The minute that Disney announced it had acquired Lucasfilm and planned on returning the Star Wars franchise to theaters with a series of live-action sequels was the minute we all should've stopped investing in that far-off live-action TV show. Sure, 50 scripts were written under the supervision of Lucasfilm's Rick McCallum -- and the promise of a show that was like The Sopranos in space was an intriguing one -- but now, after all that's transpired over the past few months, it just doesn't make sense. It's not going to happen. Forget you ever knew about it, because they ain't going there anytime soon.
McCallum has left Lucasfilm, George Lucas is moving on (but checking in and offering advice like a retired grandparent will always do), and Disney will most likely not be interested in using its new Star Wars brand to create content about mobsters. How do you sell that to kids? Answer: you don't.
But Disney might be interested in watching Marvel's transition to TV very closely to see how this new S.H.I.E.L.D. show does without the luxury of Robert Downey Jr.'s wisecracks and Scarlett Johansson in tight leather outfits. If Marvel can find success telling lower-budgeted stories set in the same universe without having to rely on star power to attract attention, then there may very well be a future for live-action Star Wars on TV. It seems like that's exactly what ABC Entertainment President Paul Lee is getting at when he left the door open for Star Wars during a conversation with Entertainment Weekly. "We got to a point here with Marvel, a very special point, where we’re in the Marvel universe, and very relevantly so, but we’re not doing The Avengers," he says. "But S.H.I.E.L.D. is part of The Avengers. So maybe something oblique is the way to [approach the Star Wars universe] rather than going straight head-on at it."
Essentially, they'll have to wait until Episode VII hits theaters -- wait to see how people react, and who they react to. Wait to see which (if any) of the characters or subplots could be spun off for television. They'll want to connect that world to the one on the big screen, just like S.H.I.E.L.D. is doing, assuming S.H.I.E.L.D. is successful.

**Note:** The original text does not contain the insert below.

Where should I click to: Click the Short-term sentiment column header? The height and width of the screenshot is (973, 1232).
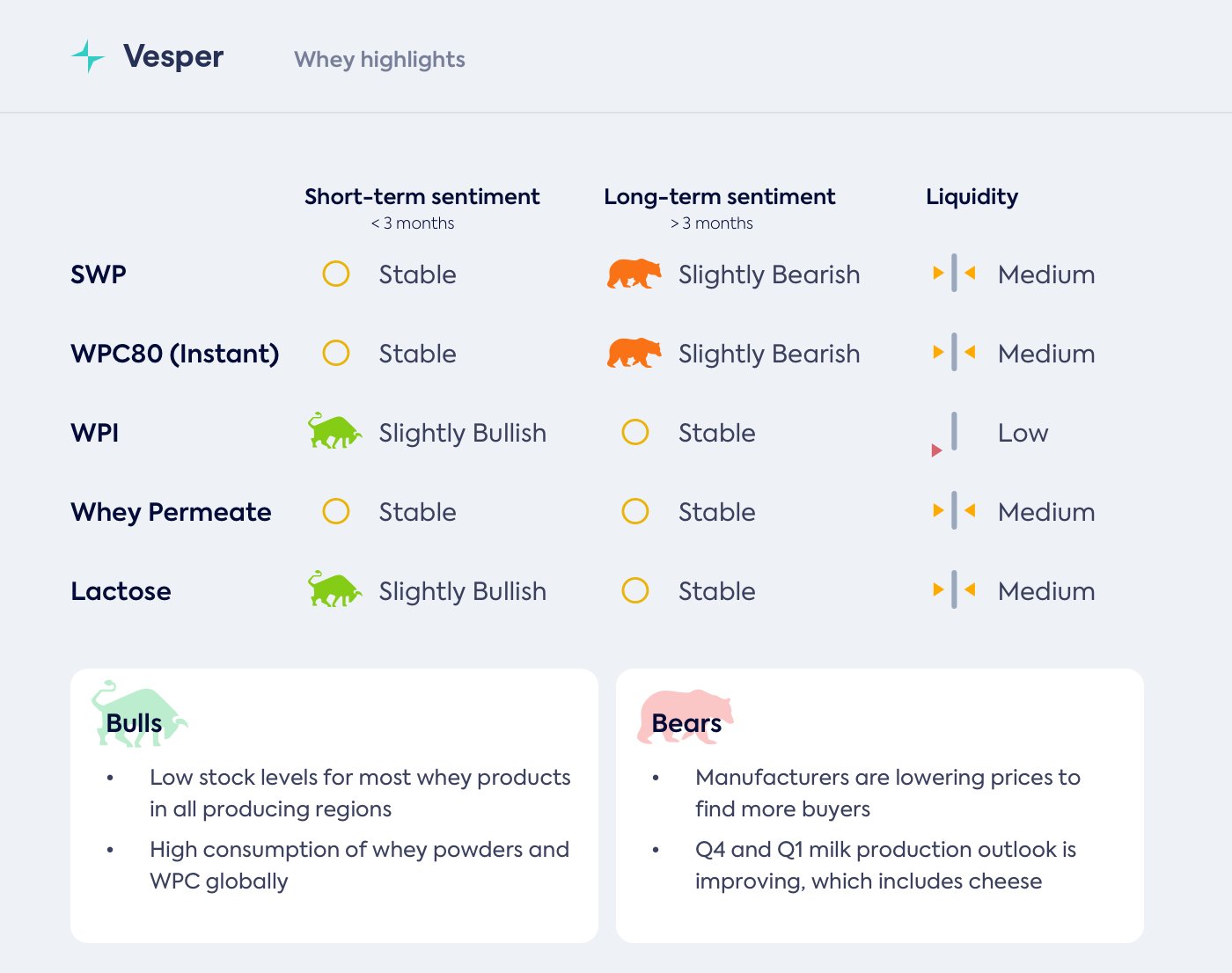[x=422, y=197]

And that's what it all comes down to: assuming S.H.I.E.L.D. is successful. If you want to see live-action Star Wars come to TV, then support the S.H.I.E.L.D. TV show and help it find success. Help it find its groove. Respond to the things you like and the things you don't like about it. This is a pivotal moment in the history of both these franchises, and while we can sit here and talk all day about what Disney, Marvel and ABC might be interested in pursuing down the line, the real answers will come from you, not them.